Wednesday, January 25, 2017

Persons of Interest! #4: Charlie Company, 369th AG BN, 1st Platoon: Samurai

Having completed all training requirements, I am now qualified for my job in the Army! I should be set to come home this week and I'm aching to catch up upon arrival!

I'd like to shine the spotlight on my battle buddies. I have mentioned them in previous posts, but I very much stress their impact on me. Together, we have gone through quite the times. We've shared laughs, tears, and motivation all through these eight weeks of AIT. From struggling to stay awake in class to bowling at Ivy Lanes to rushing to recall formation back on post, I feel more built up as a person with the times I spent with them.

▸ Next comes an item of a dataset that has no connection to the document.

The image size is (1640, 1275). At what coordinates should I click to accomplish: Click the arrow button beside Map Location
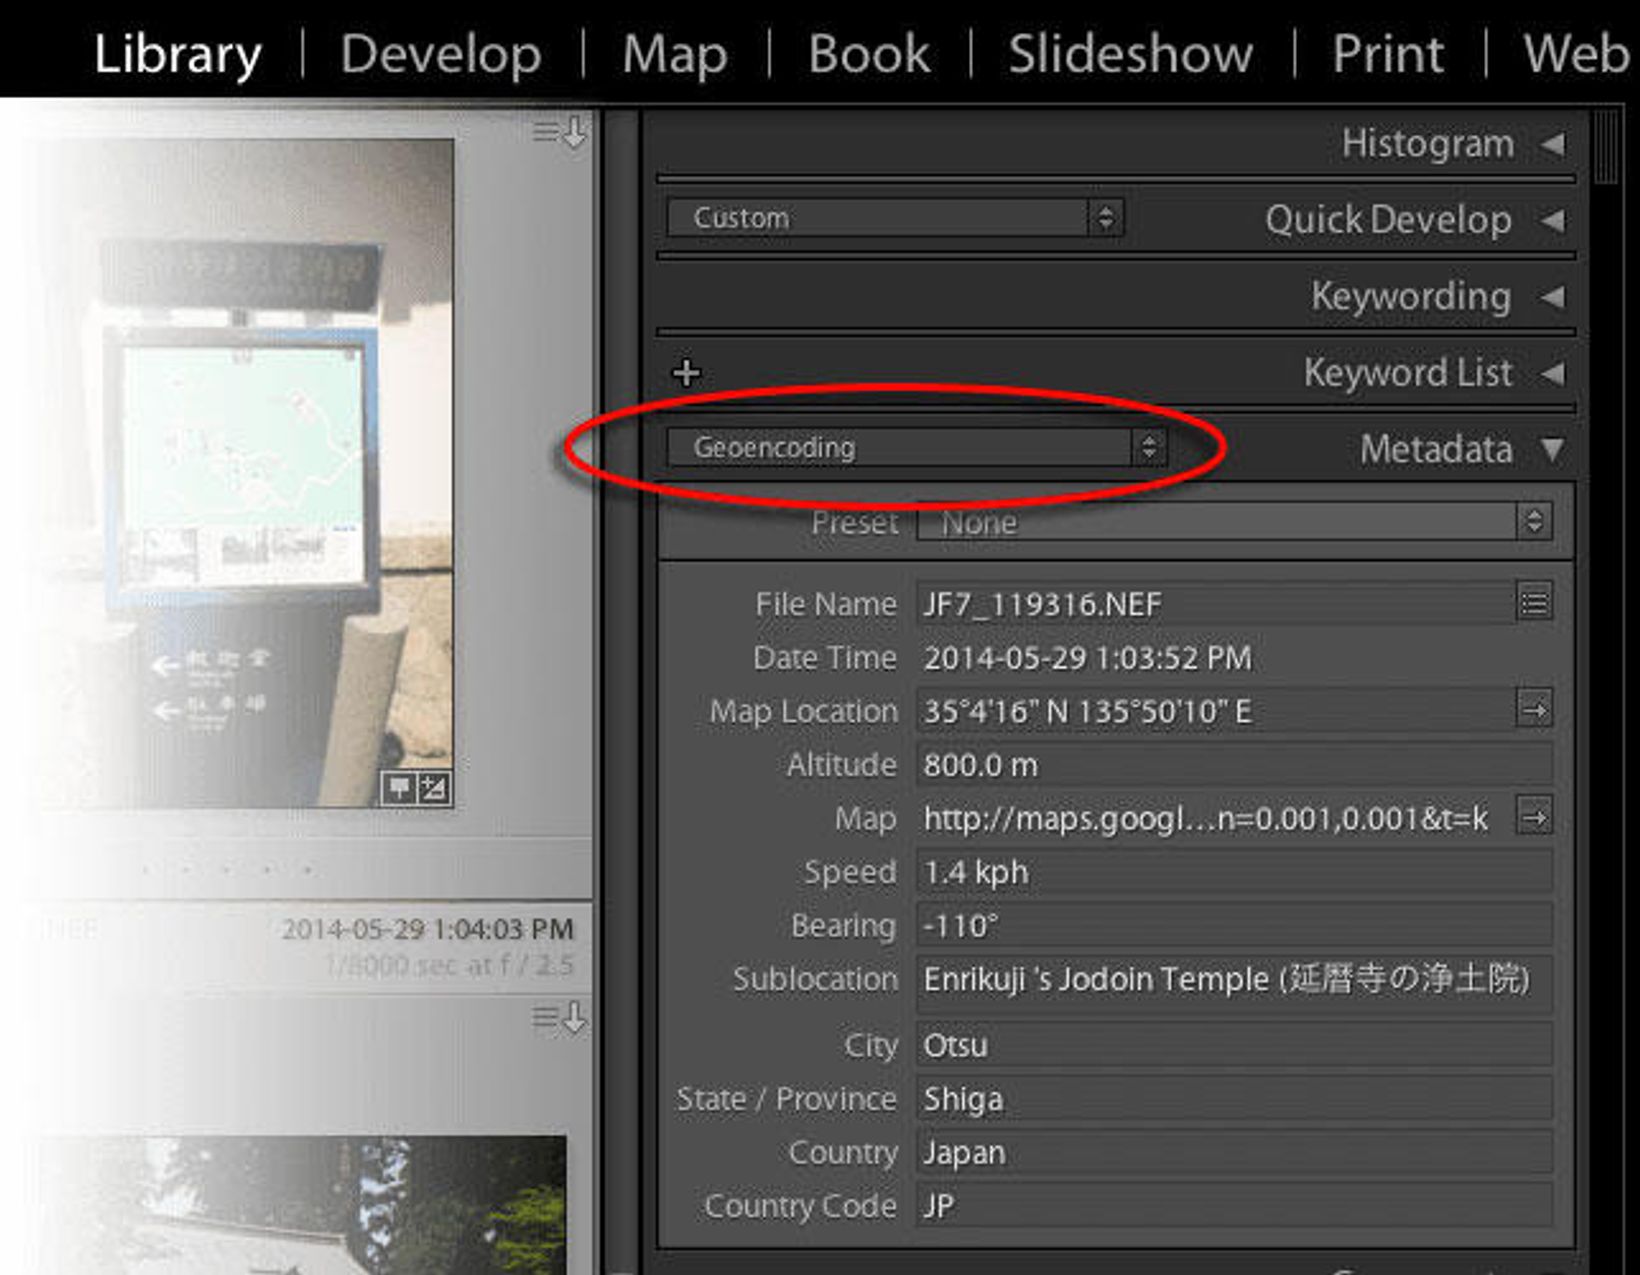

Now the time has come to go our separate ways. Some of us will be stationed away from our homes--even overseas--while others will be returning to serve our local communities. Each and every one of us has a unique story and lifepath, and all of these streams flowed into a beautiful experience during our time here. Now the time has come for these rivers to separate and go where they are directed.

Perhaps I will run into them again (Actually, that might happen with certain people this year. You know who you are.). Regardless of whether or not that happens, I pray that all of them find success and blessings throughout their lives, and I state again that I am proud to begin my service alongside them all.

A new generation of soldiers is about to emerge this week. Congratulations to all who made it!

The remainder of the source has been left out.